Investments in building identity solutions for your business need to include both proven experience as well as groundbreaking innovations. Acuant is proud to be one of the four providers of Identity Proofing Solutions named IDC Innovators, offering the combination of physical document and biometric authentication through human assisted machine learning.

 

 

Beyond Machine Learning

Buzz from the Know Identity Conference 2018

The 2nd annual Know Identity Conference just took place in Washington DC and Acuant was in attendance to catch this year’s buzzworthy topics. A major one was how firms will establish consumer identity especially in the digital world and how/when most consumers would use digital identity.  Enter SSI. The industry has unified around the term self-sovereign identity (SSI) to represent both the digital identity credential and the right for the consumer to control access to it and who gets what portion of their identity.

 

So how do we test whether digital identity is ready for the consumer mainstream? One line of thought by David Birch of Consult Hyperion, was that by taking care of 3 audiences of online consumers (the 3 W’s), that would be enough to ensure the right amount of protection to make business transactions secure. The 3 W’s are witness protection, whistle blowers and people who browse explicit material (wankers in his informal British prose).

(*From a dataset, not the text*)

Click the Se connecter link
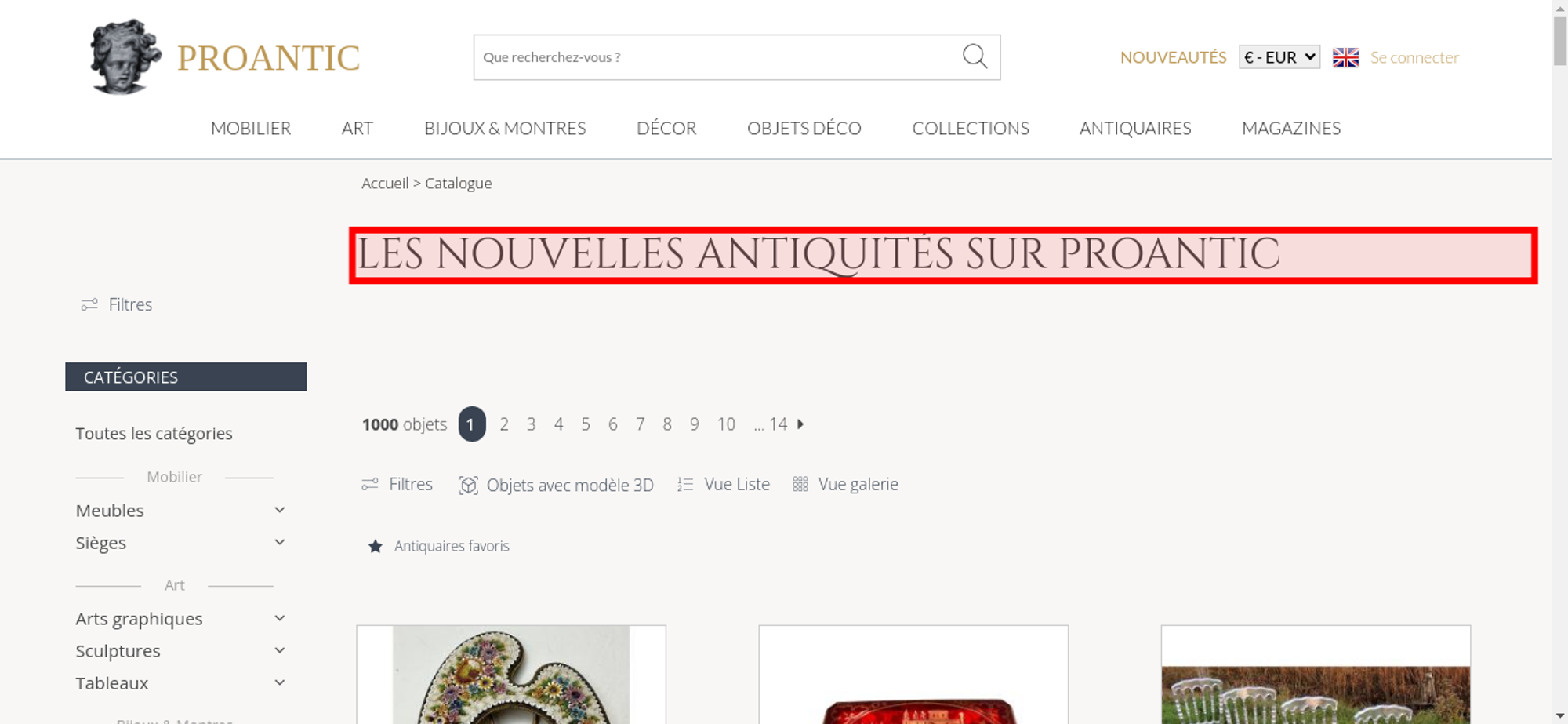The image size is (1568, 724). [1414, 57]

If digital identities allow the 3 W’s to browse anonymously and protect their transactions, then we can all have an appropriate level of security in the digital world.

 

Scott Galloway, a professor at NYU Stern School of Business, worries about the ever-increasing control of personal information in the digital world by four companies: Google, Facebook, Amazon and Apple.  He calls these firms the brain, heart, stomach and libido of the digital world.  These four companies each create more revenue each year than the GDP of all other nations except USA, China, Japan and Germany.  Scott argued these companies are already monopolies and innovation could gather renewed energy if these companies were broken into smaller entities, further pondering that they may have just too much information about individual consumers. In the backdrop of the recent Facebook debacle and the pending European GDPR laws, protection of consumer information was at the forefront of many conversations.

 

The General Data Protection Regulation (GDPR) goes live May 2018.  The hardest part of compliance with this new regulation mentioned by many of the panelists, is compliance with the laws mandating the right for a consumer to be “forgotten” by any company.  With the size and breadth of systems in many companies, the right to erasure of a consumer may prove a daunting task. The days of selling consumer contact lists will be over in the EU come May and the UK is currently racing down the path to adopt similar laws as GDPR by the end of 2018.

 

Biometrics and its various forms was also highly visible at the conference.  Most sessions and panels discussed biometrics whether it was facial recognition, iris, fingerprint or voice as the natural next step in security. Most experts suggested a multi-modal approach to biometrics (more than one biometric) as there always needs to be a fallback when something does not work quite right. The fear factor of biometrics is much lower now and with adoption rates increasing we should all expect to see more usage across industries.

 

Lastly, there was a theme of hope as digital ID was seen as a solution to the unbanked and underrepresented for many parts of the world.  Many areas where government IDs are made available at birth (but other forms of identification are scarce, unreliable or inaccurate), could benefit from digital IDs backed by initial ID documents.  With Washington DC as a backdrop, new ways of proving identity with low friction, high confidence and mobility shined through.